I lastriconi all’opera
Il re dei lastriconi. L’assessore parmigiano ai lavori pubblici Giorgio Aiello durante un sopralluogo in via Bixio.
Duole allo scrivente che l’assessore Giorgio Aiello, rispondendo sulla Gazzetta di Parma a due concittadini che lamentavano la situazione di grave disagio creata dalla cosiddetta «riqualificazione» di via Nino Bixio, ne abbia fatto una questione di «interpretazione» del suo pensiero, ovvero, una questione di opinioni, come dire «al risotto al tartufo preferisco i cappelletti in brodo».
E più ancora duole allo scrivente che all’ingegner Aiello sia sfuggita – sempre sulla Gazzetta di Parma – la lettera sullo stesso argomento redatta da Sergio Caroli. Poiché l’assessore, al termine del suo terribilmente oscuro parto letterario, dichiara: «Vorrei considerare conclusa una vicenda assurda come questa, assicurando che sarà l’ultima volta che intervengo su via Bixio!» (quale considerazione per il cittadino! Ancien regime?), sottopongo i miei quesiti – rimasti senza risposta – alla benevolenza dell’assessore alla viabilità Davide Mora, chiedendo ospitalità anche alla Nave corsara, oltre che alla Gazzetta.

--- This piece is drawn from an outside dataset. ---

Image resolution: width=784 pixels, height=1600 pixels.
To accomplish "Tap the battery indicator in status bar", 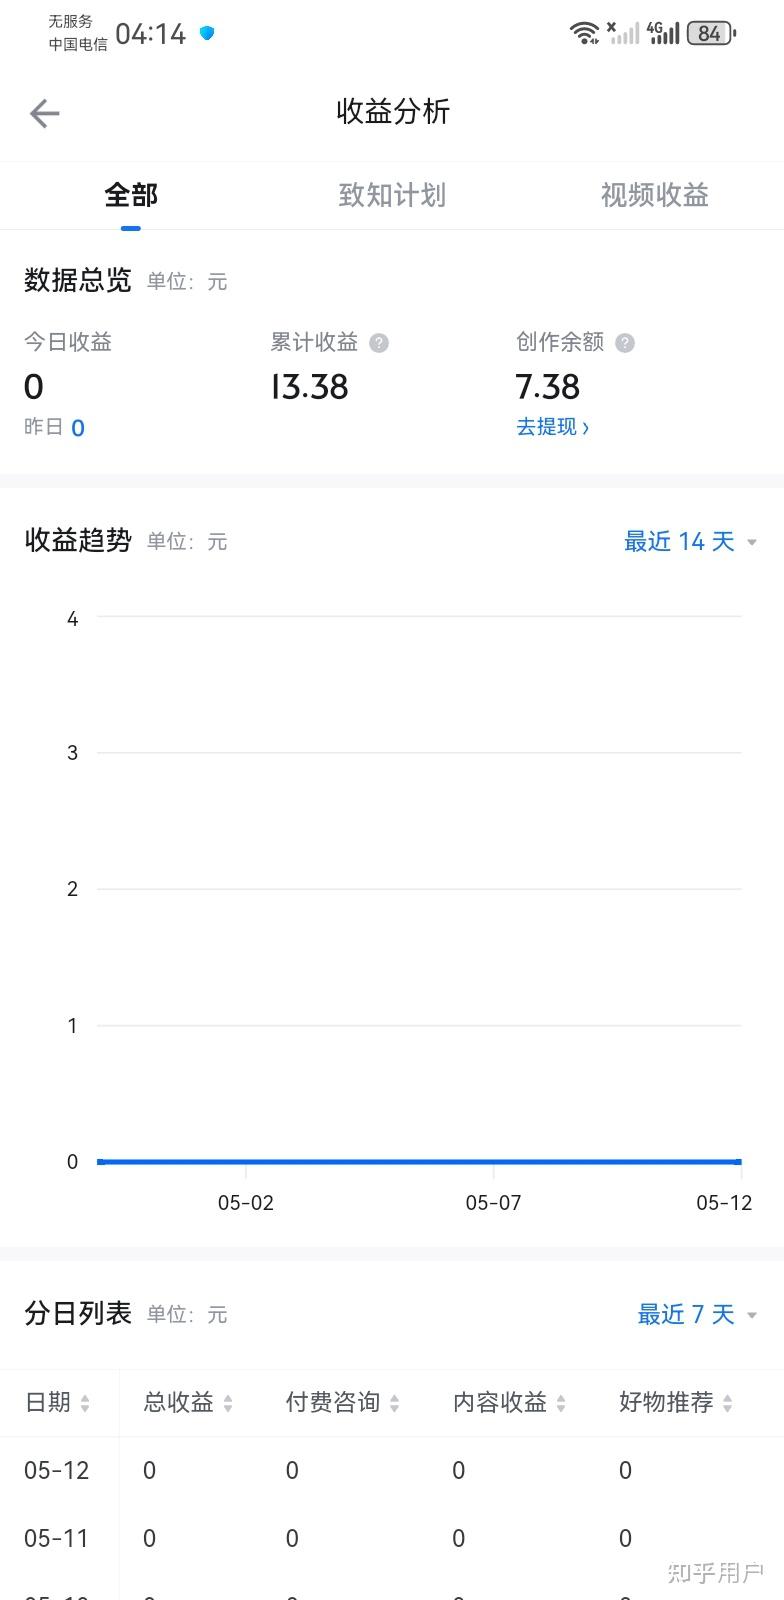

Quanto tempo accorrerà attendere perché ci si risolva ad espellere da via Bixio gli orrendi cassoni di metallo, detti «fioriere» (di metallo e non già di plastica, come erroneamente scrissi), pericolosissimi perché schiaffati in piena carreggiata? Visto poi che numerosissime strade di Parma – a seguito della costruzione dei cosiddetti «marciapiedi larghi», come sono stati ufficialmente battezzati dall’assessore Francesco Manfredi – sono ridotte a budelli gravidi di tragedia per chi li percorre in bicicletta, avrà diritto o no il ciclista investito da automezzo a esercitare, in sede legale, l’azione di responsabilità verso gli amministratori artefici delle summentovate trappole, pagando essi in solido e non già ricorrendo – et voilà – alle tasche di Pantalone?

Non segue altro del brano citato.